🤖 AI Summary
Existing time series foundation models struggle to integrate unstructured textual context, while large language models (LLMs) exhibit instability and poor contextual anchoring in zero-shot forecasting. To address these limitations, this work proposes Nexus—the first framework that formulates time series prediction as a multi-agent reasoning problem. Nexus decomposes macro- and micro-level temporal dynamics and dynamically incorporates contextual information to collaboratively synthesize forecasts, without relying on external statistical anchors or fixed prompt templates. This approach substantially unlocks the intrinsic predictive capabilities of LLMs while generating interpretable analyses of driving factors. Experiments demonstrate that Nexus consistently outperforms state-of-the-art time series foundation models and strong LLM baselines on Zillow housing price and highly volatile stock datasets—both strictly postdating the LLMs’ knowledge cutoff—and produces high-quality reasoning trajectories.
📝 Abstract
Time series forecasting is not just numerical extrapolation, but often requires reasoning with unstructured contextual data such as news or events. While specialized Time Series Foundation Models (TSFMs) excel at forecasting based on numerical patterns, they remain unaware to real-world textual signals. Conversely, while LLMs are emerging as zero-shot forecasters, their performance remains uneven across domains and contextual grounding. To bridge this gap, we introduce Nexus, a multi-agent forecasting framework that decomposes prediction into specialized stages: isolating macro-level and micro-level temporal fluctuations, and integrating contextual information when available before synthesizing a final forecast. This decomposition enables Nexus to adapt from seasonal signals to volatile, event-driven information without relying on external statistical anchors or monolithic prompting. We show that current-generation LLMs possess substantially stronger intrinsic forecasting ability than previously recognized, depending critically on how numerical and contextual reasoning are organized.
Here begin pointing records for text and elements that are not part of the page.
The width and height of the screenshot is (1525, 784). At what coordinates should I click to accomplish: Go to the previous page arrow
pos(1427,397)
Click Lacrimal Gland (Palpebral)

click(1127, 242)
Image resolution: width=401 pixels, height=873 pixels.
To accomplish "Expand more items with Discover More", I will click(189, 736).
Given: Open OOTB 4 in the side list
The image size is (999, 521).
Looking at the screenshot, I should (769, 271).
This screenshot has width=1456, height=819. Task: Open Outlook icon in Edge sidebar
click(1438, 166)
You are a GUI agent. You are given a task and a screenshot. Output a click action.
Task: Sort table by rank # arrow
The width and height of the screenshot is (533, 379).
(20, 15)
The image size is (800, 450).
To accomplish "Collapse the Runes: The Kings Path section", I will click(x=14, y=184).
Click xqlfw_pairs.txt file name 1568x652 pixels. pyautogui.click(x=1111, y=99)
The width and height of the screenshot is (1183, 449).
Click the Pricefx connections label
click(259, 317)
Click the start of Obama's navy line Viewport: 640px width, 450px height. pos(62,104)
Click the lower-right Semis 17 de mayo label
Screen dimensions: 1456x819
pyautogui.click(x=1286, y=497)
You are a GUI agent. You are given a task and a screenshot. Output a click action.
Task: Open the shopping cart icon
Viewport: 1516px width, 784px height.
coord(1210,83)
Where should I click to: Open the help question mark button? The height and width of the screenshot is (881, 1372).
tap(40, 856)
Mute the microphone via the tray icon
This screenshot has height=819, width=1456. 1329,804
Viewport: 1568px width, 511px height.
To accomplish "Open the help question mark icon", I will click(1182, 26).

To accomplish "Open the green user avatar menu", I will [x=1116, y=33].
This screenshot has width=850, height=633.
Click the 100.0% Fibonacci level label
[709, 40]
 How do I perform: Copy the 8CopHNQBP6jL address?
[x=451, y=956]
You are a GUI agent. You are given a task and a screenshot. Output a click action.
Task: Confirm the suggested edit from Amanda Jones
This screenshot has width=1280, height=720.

Evaluated on data strictly succeeding LLM knowledge cutoffs spanning Zillow real estate metrics and volatile stock market equities, Nexus consistently matches or outperforms state-of-the-art TSFMs and strong LLM baselines. Beyond numerical accuracy, Nexus produces high-quality reasoning traces that explicitly show the fundamental drivers behind each forecast. Our results establish that real-world forecasting is an agentic reasoning problem extending well beyond only sequence modeling.